#### Source passage

In partnership with Wines of Hungary
Hungary may no longer have active volcanoes, but it does have a spectacular volcanic history, which continues to shape its wines to this day. The Pannonian Basin, nestled in the Carpathian Mountains, was an area of intense volcanic activity from shortly after the time of the dinosaurs to just a few million years ago – and you don’t need to travel far in Hungary to find volcanic terroir.
What is a volcanic wine?
Volcanic wine is defined as that made from grapes grown on soils derived from volcanic materials. Since volcanic rocks and ash are extremely varied and cover dozens of countries and regions, not to mention climates and grape varieties, volcanic wines are a large and diverse family.
The topography of many volcanic regions is a challenge for vinegrowers, but has produced many unexpected benefits. The difficult terrain – and the fact that phylloxera struggles to survive in sandy volcanic soils – means rare, local grape varieties have been preserved, not to mention traditional farming practices that would be more familiar to a Renaissance painter than to most modern winemakers.
Volcanic wines thus represent a collection of highly distinctive, individual expressions from around the world – stubborn holdouts in a time of merging flavours and creeping homogeneity. What’s more, Hungary has a particular abundance of native varieties with singular flavours.
Savoury vs fruity
What makes volcanic terroirs particularly special is the mouthwatering quality their wines all seem to share, whether from high acid, palpable salinity, or both. This may be due to the soils’ high levels of the minerals potassium, magnesium, calcium and sodium, all of which are also present in wine. It seems that no matter the colour, volcanic wines are dominated by savoury character. Although they have fruit, of course, it’s often secondary to non-fruity flavours, along with all of the nuances covered by the multi-dimensional term ‘minerality’.
Minerality and volcanic wines walk hand in hand. Red grape examples include peppery Kékfrankos and spicy Kadarka; for whites, think of Furmint’s savoury botanical flavours, the summer flowers of Hárslevelű and the searing stoniness and honeyed character of the rare Kéknyelű variety.
Digging into volcanic terroirs
These characteristics have their roots at least partly in the soils. Although volcanic soils are extremely varied, there are properties shared by many that make them particularly suitable for high-quality winemaking.
Young volcanic soils (that is, those formed on recent lavas) are often actually more rock than soil. They have not yet had time to weather into water-retentive clays, as in the higher-elevation vineyards of Tokaj or the Balaton Highlands region. Since low water availability is the single most important factor for growing quality grapes, this is an obvious advantage. Also, perhaps obviously, the preferred volcanic soils for vineyards are usually on hillsides, where gravity ensures that water is limited. This is particularly true in Hungary.

########
#### Information shown

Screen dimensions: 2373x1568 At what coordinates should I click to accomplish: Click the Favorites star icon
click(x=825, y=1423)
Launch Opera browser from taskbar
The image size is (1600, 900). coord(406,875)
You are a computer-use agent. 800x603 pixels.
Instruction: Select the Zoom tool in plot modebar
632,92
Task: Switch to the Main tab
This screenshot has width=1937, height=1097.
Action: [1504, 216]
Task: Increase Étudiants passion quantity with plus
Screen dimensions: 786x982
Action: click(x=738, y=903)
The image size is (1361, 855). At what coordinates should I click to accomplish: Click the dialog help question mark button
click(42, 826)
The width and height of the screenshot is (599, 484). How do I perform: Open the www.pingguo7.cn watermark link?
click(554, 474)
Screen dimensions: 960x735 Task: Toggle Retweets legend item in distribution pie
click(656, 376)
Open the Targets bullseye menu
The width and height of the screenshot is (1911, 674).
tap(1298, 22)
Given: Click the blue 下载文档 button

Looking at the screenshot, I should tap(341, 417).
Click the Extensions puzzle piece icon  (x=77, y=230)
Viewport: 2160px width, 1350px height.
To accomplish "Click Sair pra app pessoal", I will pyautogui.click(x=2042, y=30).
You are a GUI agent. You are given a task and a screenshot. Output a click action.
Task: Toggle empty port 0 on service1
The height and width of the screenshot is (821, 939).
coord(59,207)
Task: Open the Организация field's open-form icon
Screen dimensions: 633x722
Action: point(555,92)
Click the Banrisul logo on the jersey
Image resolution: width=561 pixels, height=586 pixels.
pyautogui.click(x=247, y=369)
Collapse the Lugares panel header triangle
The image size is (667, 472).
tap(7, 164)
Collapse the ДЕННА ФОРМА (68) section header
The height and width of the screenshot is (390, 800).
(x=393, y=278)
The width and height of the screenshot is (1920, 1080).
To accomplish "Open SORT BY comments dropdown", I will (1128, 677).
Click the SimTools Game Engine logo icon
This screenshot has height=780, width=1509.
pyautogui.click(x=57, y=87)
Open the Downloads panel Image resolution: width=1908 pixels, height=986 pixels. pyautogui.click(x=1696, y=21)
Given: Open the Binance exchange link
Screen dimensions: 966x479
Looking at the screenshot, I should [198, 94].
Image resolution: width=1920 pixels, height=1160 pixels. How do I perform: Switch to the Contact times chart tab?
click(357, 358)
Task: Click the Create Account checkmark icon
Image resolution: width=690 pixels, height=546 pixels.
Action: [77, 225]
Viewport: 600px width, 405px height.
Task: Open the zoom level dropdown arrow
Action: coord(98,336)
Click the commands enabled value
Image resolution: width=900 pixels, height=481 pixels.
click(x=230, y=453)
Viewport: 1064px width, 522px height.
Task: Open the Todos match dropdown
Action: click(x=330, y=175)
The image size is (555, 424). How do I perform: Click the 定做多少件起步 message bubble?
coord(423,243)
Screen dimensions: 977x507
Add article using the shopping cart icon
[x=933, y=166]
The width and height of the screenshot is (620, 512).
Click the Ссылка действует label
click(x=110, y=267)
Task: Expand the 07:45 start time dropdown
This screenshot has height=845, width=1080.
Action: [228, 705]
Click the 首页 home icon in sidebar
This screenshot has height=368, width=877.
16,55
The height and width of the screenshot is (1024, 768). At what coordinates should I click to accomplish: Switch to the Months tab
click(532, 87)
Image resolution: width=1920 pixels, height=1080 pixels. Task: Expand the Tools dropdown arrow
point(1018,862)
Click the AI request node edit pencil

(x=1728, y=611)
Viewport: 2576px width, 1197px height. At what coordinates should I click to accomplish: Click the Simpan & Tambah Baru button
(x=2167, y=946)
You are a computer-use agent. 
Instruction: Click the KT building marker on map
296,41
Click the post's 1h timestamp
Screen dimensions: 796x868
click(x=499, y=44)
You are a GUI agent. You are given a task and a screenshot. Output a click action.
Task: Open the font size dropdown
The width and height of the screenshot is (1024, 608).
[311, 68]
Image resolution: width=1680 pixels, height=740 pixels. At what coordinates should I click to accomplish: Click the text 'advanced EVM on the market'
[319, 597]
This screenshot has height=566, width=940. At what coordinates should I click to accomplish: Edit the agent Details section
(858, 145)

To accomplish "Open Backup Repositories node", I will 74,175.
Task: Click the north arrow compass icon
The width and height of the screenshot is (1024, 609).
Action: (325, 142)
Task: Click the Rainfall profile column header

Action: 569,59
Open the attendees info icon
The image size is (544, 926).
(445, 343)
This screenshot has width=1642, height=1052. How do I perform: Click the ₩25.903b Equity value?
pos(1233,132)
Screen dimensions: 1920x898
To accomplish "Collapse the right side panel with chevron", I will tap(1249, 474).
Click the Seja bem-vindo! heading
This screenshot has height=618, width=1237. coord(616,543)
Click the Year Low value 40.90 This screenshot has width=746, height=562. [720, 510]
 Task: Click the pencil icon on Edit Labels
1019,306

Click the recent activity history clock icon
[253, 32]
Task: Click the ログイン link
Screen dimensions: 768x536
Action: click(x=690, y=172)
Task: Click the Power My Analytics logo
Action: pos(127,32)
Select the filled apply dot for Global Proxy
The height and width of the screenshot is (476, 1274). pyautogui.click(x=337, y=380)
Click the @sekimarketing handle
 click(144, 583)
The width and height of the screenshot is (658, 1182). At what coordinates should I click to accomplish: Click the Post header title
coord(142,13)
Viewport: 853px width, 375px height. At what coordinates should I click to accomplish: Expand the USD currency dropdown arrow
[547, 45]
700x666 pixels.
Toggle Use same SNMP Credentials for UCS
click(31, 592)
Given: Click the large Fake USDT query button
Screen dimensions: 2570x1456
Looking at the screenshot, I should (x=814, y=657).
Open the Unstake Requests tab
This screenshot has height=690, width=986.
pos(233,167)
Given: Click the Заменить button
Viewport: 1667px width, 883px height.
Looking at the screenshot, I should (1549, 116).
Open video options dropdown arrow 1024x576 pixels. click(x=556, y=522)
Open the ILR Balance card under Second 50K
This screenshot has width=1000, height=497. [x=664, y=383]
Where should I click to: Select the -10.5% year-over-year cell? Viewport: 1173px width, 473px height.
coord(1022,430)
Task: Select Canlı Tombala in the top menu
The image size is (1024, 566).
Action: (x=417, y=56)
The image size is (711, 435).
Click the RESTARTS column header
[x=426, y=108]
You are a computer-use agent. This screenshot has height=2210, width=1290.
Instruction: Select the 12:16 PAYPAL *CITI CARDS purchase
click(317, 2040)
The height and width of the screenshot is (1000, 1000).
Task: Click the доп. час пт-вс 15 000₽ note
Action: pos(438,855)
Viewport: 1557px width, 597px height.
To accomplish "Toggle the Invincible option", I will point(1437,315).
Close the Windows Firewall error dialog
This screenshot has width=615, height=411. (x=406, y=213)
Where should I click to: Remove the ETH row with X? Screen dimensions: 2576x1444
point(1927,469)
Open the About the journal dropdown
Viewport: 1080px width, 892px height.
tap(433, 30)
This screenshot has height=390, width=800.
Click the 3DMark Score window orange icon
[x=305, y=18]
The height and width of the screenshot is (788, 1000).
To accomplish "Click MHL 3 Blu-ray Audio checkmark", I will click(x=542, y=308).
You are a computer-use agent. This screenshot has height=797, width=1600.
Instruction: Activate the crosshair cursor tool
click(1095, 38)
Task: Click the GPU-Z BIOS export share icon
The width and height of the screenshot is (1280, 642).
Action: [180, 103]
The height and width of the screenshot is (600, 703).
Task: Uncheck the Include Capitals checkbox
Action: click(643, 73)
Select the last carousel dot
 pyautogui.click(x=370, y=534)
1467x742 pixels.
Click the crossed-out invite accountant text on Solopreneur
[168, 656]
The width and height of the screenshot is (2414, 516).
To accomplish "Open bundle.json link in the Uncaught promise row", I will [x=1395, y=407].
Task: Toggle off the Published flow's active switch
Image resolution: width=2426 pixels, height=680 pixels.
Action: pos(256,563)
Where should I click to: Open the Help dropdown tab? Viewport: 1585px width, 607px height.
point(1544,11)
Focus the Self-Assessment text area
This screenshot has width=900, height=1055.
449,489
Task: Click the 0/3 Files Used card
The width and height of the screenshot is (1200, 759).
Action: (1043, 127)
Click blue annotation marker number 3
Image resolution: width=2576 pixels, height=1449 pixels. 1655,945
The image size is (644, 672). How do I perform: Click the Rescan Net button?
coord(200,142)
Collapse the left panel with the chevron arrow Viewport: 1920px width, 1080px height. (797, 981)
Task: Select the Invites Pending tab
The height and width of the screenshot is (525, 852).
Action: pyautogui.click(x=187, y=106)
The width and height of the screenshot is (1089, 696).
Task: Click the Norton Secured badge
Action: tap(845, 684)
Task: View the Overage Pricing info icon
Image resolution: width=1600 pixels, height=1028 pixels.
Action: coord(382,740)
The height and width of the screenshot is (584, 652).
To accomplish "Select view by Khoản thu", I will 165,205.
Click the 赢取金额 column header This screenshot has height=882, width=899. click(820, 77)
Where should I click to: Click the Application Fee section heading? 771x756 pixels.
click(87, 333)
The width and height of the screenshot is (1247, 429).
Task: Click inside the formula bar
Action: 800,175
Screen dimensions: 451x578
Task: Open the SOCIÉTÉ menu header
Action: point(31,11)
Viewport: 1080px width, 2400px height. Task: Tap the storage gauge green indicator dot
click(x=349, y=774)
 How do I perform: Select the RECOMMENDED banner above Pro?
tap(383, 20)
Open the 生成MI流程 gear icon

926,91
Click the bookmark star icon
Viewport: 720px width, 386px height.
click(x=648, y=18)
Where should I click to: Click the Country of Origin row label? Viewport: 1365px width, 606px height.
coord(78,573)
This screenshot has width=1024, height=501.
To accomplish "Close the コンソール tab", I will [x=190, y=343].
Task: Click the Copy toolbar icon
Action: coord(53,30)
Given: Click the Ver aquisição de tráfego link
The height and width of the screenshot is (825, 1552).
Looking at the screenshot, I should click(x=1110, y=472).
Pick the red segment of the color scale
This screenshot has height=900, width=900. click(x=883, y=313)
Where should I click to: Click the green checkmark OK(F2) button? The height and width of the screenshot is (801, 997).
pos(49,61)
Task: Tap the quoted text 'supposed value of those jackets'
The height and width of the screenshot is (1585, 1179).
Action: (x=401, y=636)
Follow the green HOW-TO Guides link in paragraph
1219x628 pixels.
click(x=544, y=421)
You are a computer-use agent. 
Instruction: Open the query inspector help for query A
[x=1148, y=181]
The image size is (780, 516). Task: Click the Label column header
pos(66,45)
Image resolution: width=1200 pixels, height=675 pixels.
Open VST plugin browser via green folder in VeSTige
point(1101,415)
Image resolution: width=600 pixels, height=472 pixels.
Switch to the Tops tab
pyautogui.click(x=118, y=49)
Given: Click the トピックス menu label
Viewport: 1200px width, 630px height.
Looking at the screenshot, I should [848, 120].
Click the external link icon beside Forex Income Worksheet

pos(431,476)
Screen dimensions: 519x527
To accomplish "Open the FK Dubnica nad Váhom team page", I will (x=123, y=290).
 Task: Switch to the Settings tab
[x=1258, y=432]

########

From the volcanic wine passage, copy everything from "What is a volcanic" down to "and diverse family.", word for word.

What is a volcanic wine?
Volcanic wine is defined as that made from grapes grown on soils derived from volcanic materials. Since volcanic rocks and ash are extremely varied and cover dozens of countries and regions, not to mention climates and grape varieties, volcanic wines are a large and diverse family.